* [What this task involves] Every line of the material is to be transcribed verbatim, with images omitted.

▼▼▼

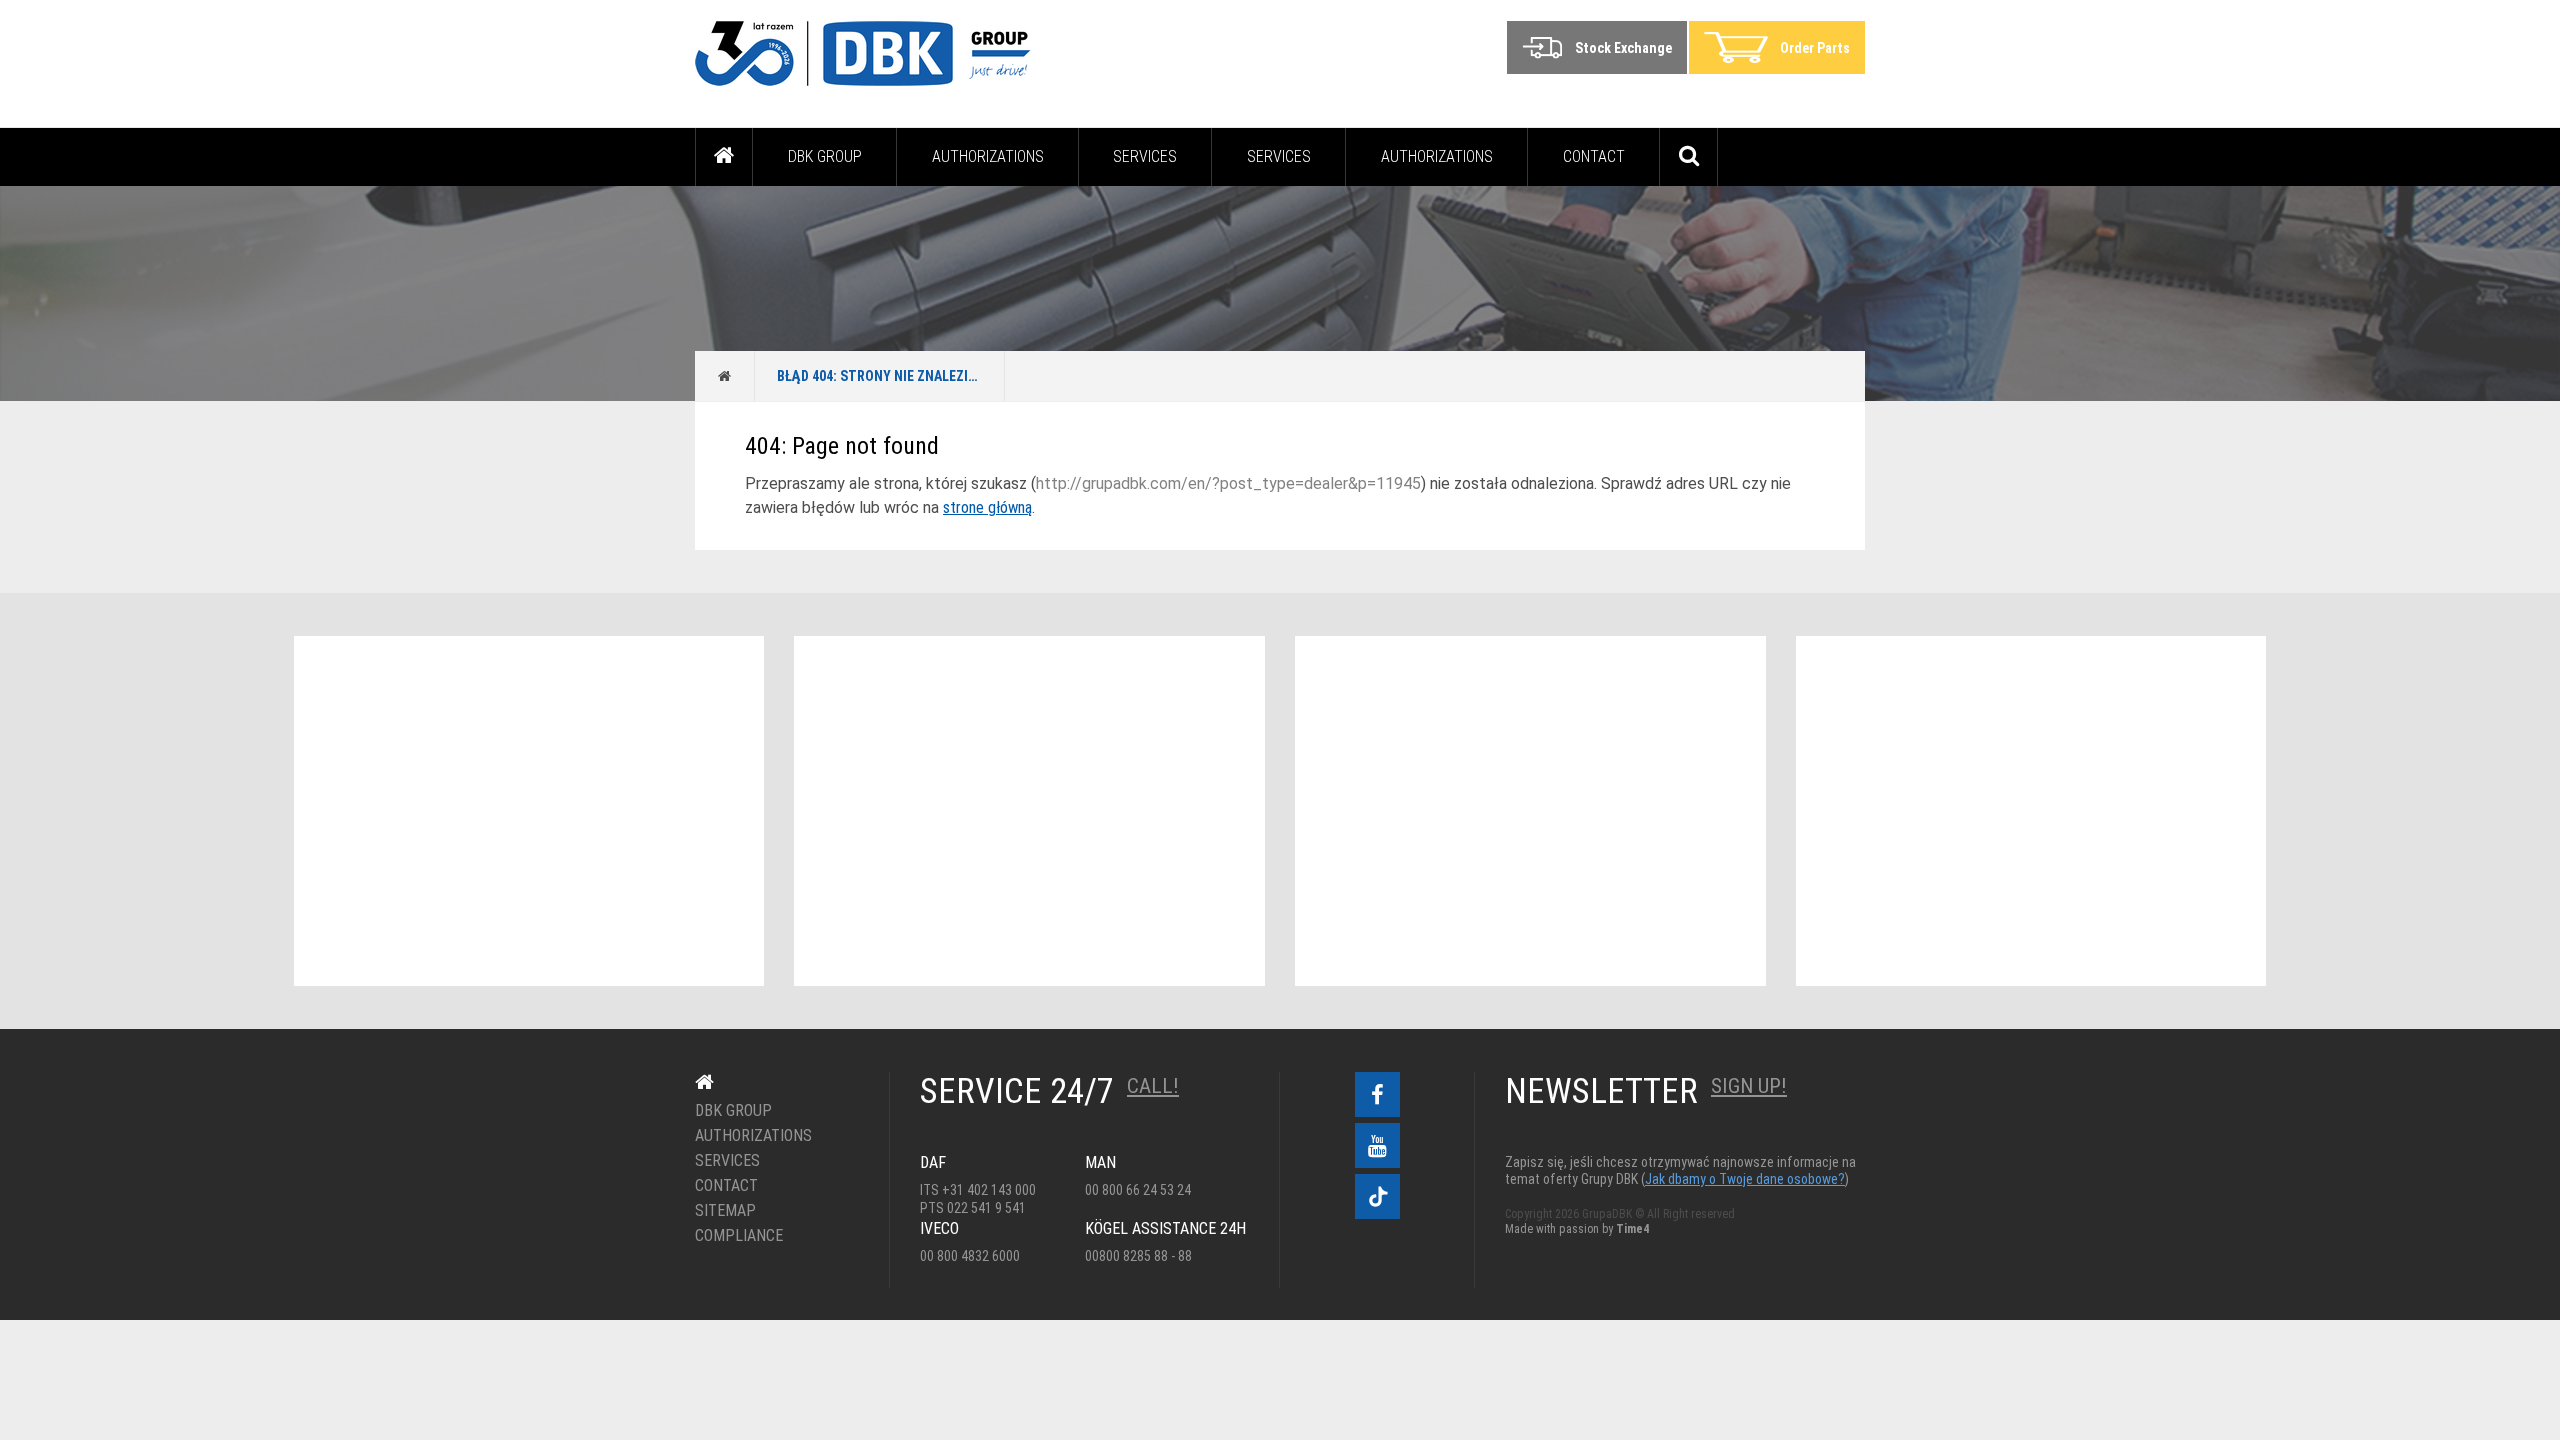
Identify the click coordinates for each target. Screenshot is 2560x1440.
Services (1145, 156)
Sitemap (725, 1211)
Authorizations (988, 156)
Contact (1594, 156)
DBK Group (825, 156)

▲▲▲

* [Expected answer]
Identify the click coordinates for each target. Screenshot is 2560x1440.
Services (1145, 156)
Sitemap (725, 1211)
Authorizations (988, 156)
Contact (1594, 156)
DBK Group (825, 156)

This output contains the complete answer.